PROBLEM DETAILS:
Repeat each record below exactly as given.

[Collected data]
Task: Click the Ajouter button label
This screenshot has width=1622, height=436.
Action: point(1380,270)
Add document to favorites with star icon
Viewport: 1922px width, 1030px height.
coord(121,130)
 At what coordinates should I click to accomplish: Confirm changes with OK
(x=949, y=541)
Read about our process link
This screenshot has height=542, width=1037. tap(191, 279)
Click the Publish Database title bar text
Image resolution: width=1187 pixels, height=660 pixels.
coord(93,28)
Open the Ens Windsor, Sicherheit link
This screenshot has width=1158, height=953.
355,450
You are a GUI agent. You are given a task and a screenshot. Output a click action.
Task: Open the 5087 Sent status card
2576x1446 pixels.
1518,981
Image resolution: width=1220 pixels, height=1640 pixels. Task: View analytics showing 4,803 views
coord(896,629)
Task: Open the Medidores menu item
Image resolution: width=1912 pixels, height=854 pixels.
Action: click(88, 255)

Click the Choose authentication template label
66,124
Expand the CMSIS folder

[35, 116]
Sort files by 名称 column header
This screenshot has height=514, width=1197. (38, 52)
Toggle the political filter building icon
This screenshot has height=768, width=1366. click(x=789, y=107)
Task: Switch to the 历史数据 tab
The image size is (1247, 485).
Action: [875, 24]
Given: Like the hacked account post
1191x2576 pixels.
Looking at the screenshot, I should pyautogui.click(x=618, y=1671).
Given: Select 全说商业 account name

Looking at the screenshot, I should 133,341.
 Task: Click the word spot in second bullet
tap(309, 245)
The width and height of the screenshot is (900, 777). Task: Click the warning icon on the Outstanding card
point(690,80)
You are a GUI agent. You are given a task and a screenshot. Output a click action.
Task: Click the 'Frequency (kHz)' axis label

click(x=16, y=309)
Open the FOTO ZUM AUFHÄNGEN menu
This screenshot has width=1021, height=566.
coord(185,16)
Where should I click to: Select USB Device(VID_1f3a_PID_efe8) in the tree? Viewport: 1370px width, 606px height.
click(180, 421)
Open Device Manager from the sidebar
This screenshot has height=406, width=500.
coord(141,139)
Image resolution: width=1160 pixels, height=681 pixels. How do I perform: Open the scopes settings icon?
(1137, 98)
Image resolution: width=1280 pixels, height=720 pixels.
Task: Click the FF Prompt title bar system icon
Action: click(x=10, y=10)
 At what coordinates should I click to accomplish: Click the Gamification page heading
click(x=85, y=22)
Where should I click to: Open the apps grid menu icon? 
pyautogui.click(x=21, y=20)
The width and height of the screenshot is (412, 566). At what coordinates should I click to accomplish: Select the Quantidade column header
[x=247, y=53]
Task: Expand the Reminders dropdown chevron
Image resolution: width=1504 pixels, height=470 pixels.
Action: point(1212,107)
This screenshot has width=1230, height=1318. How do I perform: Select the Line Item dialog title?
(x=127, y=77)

TASK SOLUTION:
Task: Click the Ajouter button label
This screenshot has width=1622, height=436.
Action: point(1380,270)
Add document to favorites with star icon
Viewport: 1922px width, 1030px height.
coord(121,130)
 At what coordinates should I click to accomplish: Confirm changes with OK
(x=949, y=541)
Read about our process link
This screenshot has height=542, width=1037. tap(191, 279)
Click the Publish Database title bar text
Image resolution: width=1187 pixels, height=660 pixels.
coord(93,28)
Open the Ens Windsor, Sicherheit link
This screenshot has width=1158, height=953.
355,450
You are a GUI agent. You are given a task and a screenshot. Output a click action.
Task: Open the 5087 Sent status card
2576x1446 pixels.
1518,981
Image resolution: width=1220 pixels, height=1640 pixels. Task: View analytics showing 4,803 views
coord(896,629)
Task: Open the Medidores menu item
Image resolution: width=1912 pixels, height=854 pixels.
Action: click(88, 255)

Click the Choose authentication template label
66,124
Expand the CMSIS folder

[35, 116]
Sort files by 名称 column header
This screenshot has height=514, width=1197. (38, 52)
Toggle the political filter building icon
This screenshot has height=768, width=1366. click(x=789, y=107)
Task: Switch to the 历史数据 tab
The image size is (1247, 485).
Action: [875, 24]
Given: Like the hacked account post
1191x2576 pixels.
Looking at the screenshot, I should pyautogui.click(x=618, y=1671).
Given: Select 全说商业 account name

Looking at the screenshot, I should 133,341.
 Task: Click the word spot in second bullet
tap(309, 245)
The width and height of the screenshot is (900, 777). Task: Click the warning icon on the Outstanding card
point(690,80)
You are a GUI agent. You are given a task and a screenshot. Output a click action.
Task: Click the 'Frequency (kHz)' axis label

click(x=16, y=309)
Open the FOTO ZUM AUFHÄNGEN menu
This screenshot has width=1021, height=566.
coord(185,16)
Where should I click to: Select USB Device(VID_1f3a_PID_efe8) in the tree? Viewport: 1370px width, 606px height.
click(180, 421)
Open Device Manager from the sidebar
This screenshot has height=406, width=500.
coord(141,139)
Image resolution: width=1160 pixels, height=681 pixels. How do I perform: Open the scopes settings icon?
(1137, 98)
Image resolution: width=1280 pixels, height=720 pixels.
Task: Click the FF Prompt title bar system icon
Action: click(x=10, y=10)
 At what coordinates should I click to accomplish: Click the Gamification page heading
click(x=85, y=22)
Where should I click to: Open the apps grid menu icon? 
pyautogui.click(x=21, y=20)
The width and height of the screenshot is (412, 566). At what coordinates should I click to accomplish: Select the Quantidade column header
[x=247, y=53]
Task: Expand the Reminders dropdown chevron
Image resolution: width=1504 pixels, height=470 pixels.
Action: point(1212,107)
This screenshot has width=1230, height=1318. How do I perform: Select the Line Item dialog title?
(x=127, y=77)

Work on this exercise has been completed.